If you are a PI: the combination of the online course, this book, and the resources provided by PURSUE give you a great way to get new students started in the lab. I’m hoping this makes it easier for faculty to get more undergrads involved in ERP research. 

Hints for ICA-based artifact correction

ICA is a great tool for correcting artifacts, especially eye blinks.
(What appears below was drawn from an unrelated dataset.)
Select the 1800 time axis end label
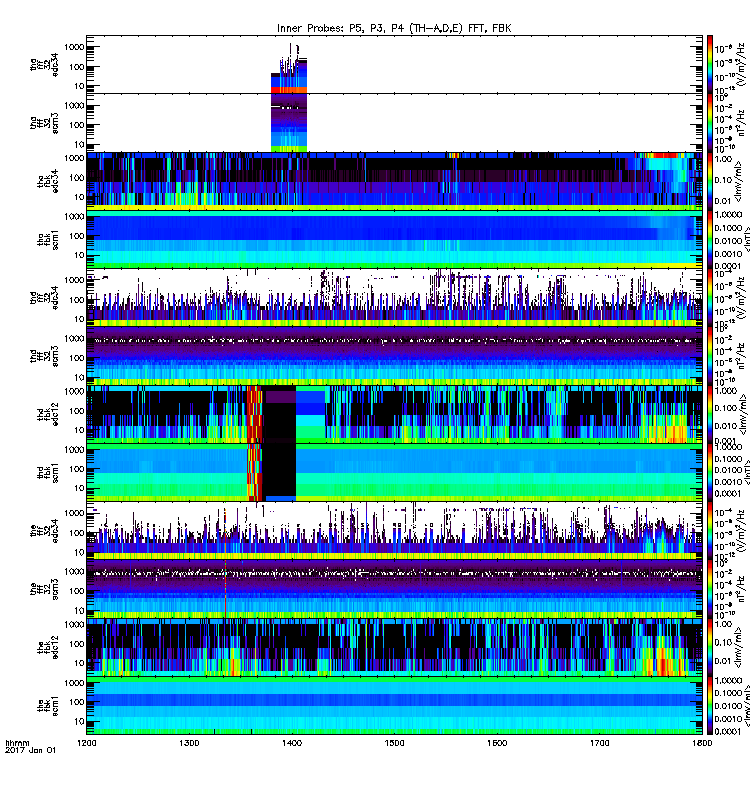Image resolution: width=750 pixels, height=800 pixels. click(x=702, y=743)
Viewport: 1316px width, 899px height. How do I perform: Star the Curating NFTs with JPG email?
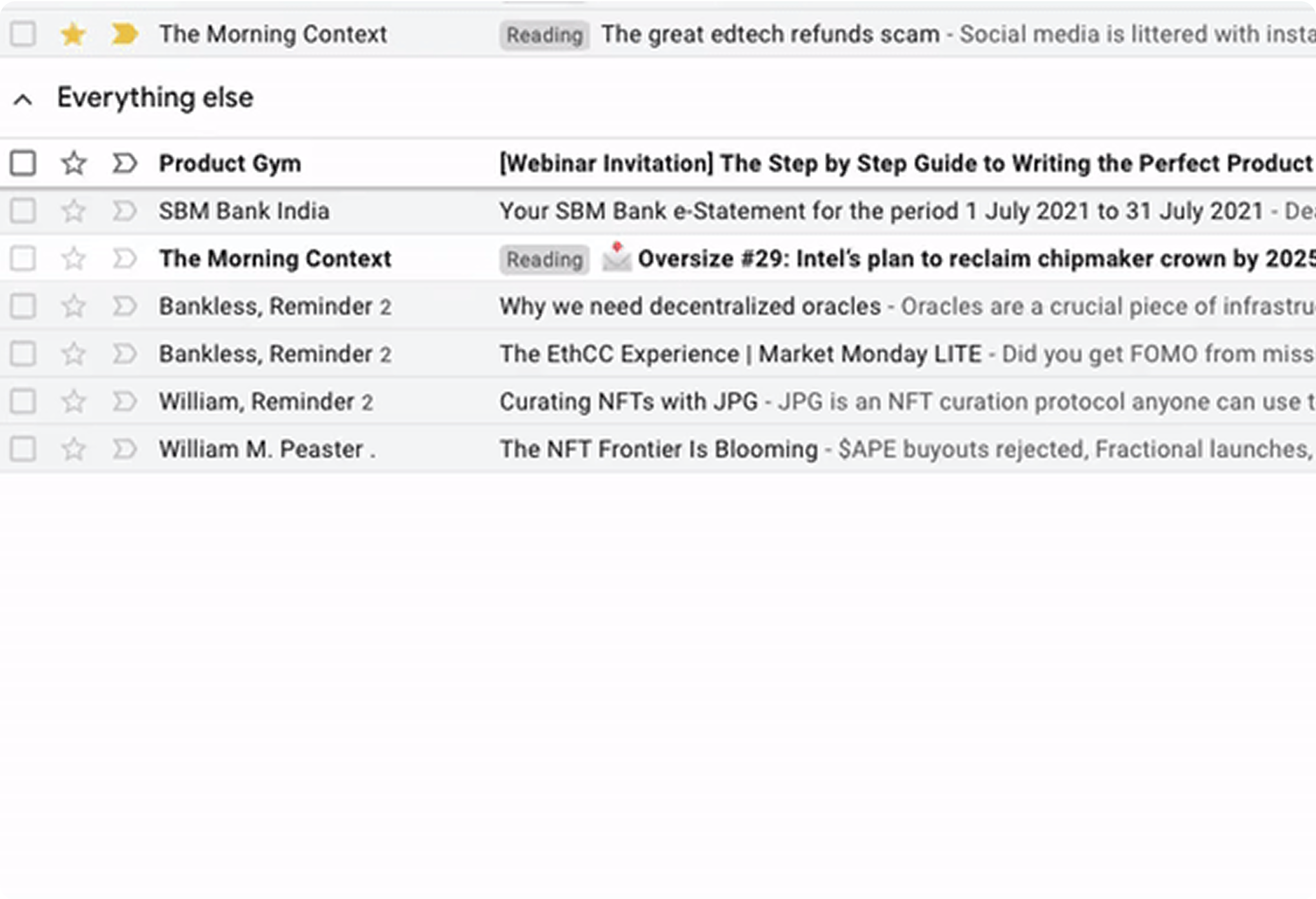(74, 401)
Here we provide some practical hints for ICA-based artifact correction.

One of the most difficult parts for new users is knowing which independent components (ICs) reflect artifacts and should be removed.  There's a really great overview here, which describes how to use the combination of scalp distribution, time course, and frequency content to distinguish among artifacts.

A fundamental assumption of ICA is that the artifact has a perfectly consistent scalp distribution.  This is true for some artifacts, such as blinks and EKG, but it may not be true for others (e.g., EMG, eye movements).  ICA works reasonably well with EMG and eye movements under some conditions (especially if all the eye movements are along a single plane), but we recommend caution with these artifacts.

A key aspect of ICA is that the number of ICs must necessarily be equal to the number of channels. You obviously aren't changing the number of underlying brain components by changing the number of electrodes, so the fact that the number of ICs changes as you vary the number of electrodes should make it clear that ICA is an imperfect approach that will not work for every kind of artifact.  Also, no matter how many electrodes you have, the number of brain components is likely to be greater than the number of ICs.  So, ICA will inevitably blend multiple brain components into a single IC, and a single brain component may be split across multiple ICs. As a result, ICA cannot be expected to figure out all the true underlying components.  In practice, ICA works best for components that are relatively large and relatively common.  For this reason, our labs mainly use ICA for blinks, which are both very large (in all participants) and fairly common (in most participants). 

Given that the number of ICs is fixed, you don't want to "waste" ICs on huge but infrequent artifacts (especially if you have a relatively small number of channels).  For example, your participants may have periods of "crazy" EEG during breaks (as a result of stretching, movement, etc.), and these periods may eat up a lot of ICs.  You may therefore want to delete sections of "crazy data" before performing ICA.  ERPLAB Toolbox has two routines that are designed to help with this.  One can automatically delete periods of data between trial blocks.  Another can detect and delete periods of crazy data.  But don't use this approach to delete ordinary artifacts -- this should be for periods in which you are seeing huge and irregular voltage deflections.

Similarly, it's important to eliminate slow drifts prior to ICA.  We generally recommend a high-pass filter with a half-amplitude cutoff of 0.1 Hz and a slope of 12 dB/octave.  You can also apply a low-pass filter if your data have a lot of high-frequency noise.  This filtering should be done on the continuous data (prior to epoching and prior to deleting segments of crazy data) and should be consistent for all participants (e.g., don't low-pass filter for some participants but not others, or use different cutoffs for different participants). In theory, you can calculate the ICA weights on heavily filtered data (e.g., high-pass cutoff at 1 Hz) and then apply the weights to less filtered data, but this is not guaranteed to work well.

Another important bit of practical advice is that ICA involves training a neural network, and you need enough "trials" (time points) to train the network. A general heuristic is that the # of time points must be greater than 20 x (# channels)^2.  The key is that the number of channels is squared.  So, with 64 channels, you would need 81,920 points (which would be about 5.5 minutes of data with a 250 Hz sampling rate).  However, with 128 channels, you would need 4 times as many points, and with 256 channels, you would need 16 times as many points.

For additional, very specific advice, see Makoto's preprocessing pipeline.